Reproduce verbatim the records from the line containing "Task: Pick the third" through the end of the records, both included.

--------

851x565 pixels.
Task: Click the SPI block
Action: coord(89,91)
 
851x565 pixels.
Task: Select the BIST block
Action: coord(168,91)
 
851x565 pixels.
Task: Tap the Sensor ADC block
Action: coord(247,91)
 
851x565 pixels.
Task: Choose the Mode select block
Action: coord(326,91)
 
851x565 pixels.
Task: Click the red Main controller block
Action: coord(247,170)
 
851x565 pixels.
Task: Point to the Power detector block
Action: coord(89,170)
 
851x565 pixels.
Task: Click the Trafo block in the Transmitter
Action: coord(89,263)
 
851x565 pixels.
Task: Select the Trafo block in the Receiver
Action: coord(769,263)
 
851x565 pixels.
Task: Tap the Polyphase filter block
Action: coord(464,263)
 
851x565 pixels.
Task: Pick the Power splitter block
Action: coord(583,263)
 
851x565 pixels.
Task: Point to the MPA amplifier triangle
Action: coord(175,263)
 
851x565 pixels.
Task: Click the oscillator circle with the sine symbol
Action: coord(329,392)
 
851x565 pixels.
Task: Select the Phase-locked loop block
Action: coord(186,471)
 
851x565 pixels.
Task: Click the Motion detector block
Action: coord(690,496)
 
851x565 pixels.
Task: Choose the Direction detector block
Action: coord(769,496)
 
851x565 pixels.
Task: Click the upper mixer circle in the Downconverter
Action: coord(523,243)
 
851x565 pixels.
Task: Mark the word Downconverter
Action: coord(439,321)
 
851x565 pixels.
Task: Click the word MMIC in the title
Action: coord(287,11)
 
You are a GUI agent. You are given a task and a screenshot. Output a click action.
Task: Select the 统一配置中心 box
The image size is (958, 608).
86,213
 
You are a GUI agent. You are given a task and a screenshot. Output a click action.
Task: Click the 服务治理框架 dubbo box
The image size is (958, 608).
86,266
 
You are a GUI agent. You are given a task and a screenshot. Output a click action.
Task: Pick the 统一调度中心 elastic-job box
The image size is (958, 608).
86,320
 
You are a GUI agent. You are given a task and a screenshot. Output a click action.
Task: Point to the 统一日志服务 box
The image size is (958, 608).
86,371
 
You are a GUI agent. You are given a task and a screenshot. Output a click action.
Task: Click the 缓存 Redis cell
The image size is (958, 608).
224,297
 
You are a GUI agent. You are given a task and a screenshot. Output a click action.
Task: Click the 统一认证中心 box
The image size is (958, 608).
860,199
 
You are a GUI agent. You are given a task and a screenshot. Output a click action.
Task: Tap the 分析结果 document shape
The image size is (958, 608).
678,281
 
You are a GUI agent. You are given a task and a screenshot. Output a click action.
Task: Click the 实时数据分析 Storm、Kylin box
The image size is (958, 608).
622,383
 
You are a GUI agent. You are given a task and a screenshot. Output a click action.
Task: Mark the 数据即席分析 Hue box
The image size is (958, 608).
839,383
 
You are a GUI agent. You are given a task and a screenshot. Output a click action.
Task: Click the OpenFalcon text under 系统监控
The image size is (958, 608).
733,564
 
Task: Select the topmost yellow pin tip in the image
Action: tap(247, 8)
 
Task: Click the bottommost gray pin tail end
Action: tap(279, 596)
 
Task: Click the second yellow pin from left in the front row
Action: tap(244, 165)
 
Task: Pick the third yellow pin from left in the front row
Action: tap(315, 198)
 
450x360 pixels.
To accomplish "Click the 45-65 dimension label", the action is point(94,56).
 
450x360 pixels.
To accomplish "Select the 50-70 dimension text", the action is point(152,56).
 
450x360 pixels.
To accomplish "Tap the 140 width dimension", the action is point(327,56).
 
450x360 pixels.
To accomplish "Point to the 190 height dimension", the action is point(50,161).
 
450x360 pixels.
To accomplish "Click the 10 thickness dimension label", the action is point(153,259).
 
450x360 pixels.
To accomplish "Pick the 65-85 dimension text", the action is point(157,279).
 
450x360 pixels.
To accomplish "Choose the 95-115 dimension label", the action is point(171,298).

--------

Task response.
Task: Pick the third yellow pin from left in the front row
Action: tap(315, 198)
 
450x360 pixels.
To accomplish "Click the 45-65 dimension label", the action is point(94,56).
 
450x360 pixels.
To accomplish "Select the 50-70 dimension text", the action is point(152,56).
 
450x360 pixels.
To accomplish "Tap the 140 width dimension", the action is point(327,56).
 
450x360 pixels.
To accomplish "Point to the 190 height dimension", the action is point(50,161).
 
450x360 pixels.
To accomplish "Click the 10 thickness dimension label", the action is point(153,259).
 
450x360 pixels.
To accomplish "Pick the 65-85 dimension text", the action is point(157,279).
 
450x360 pixels.
To accomplish "Choose the 95-115 dimension label", the action is point(171,298).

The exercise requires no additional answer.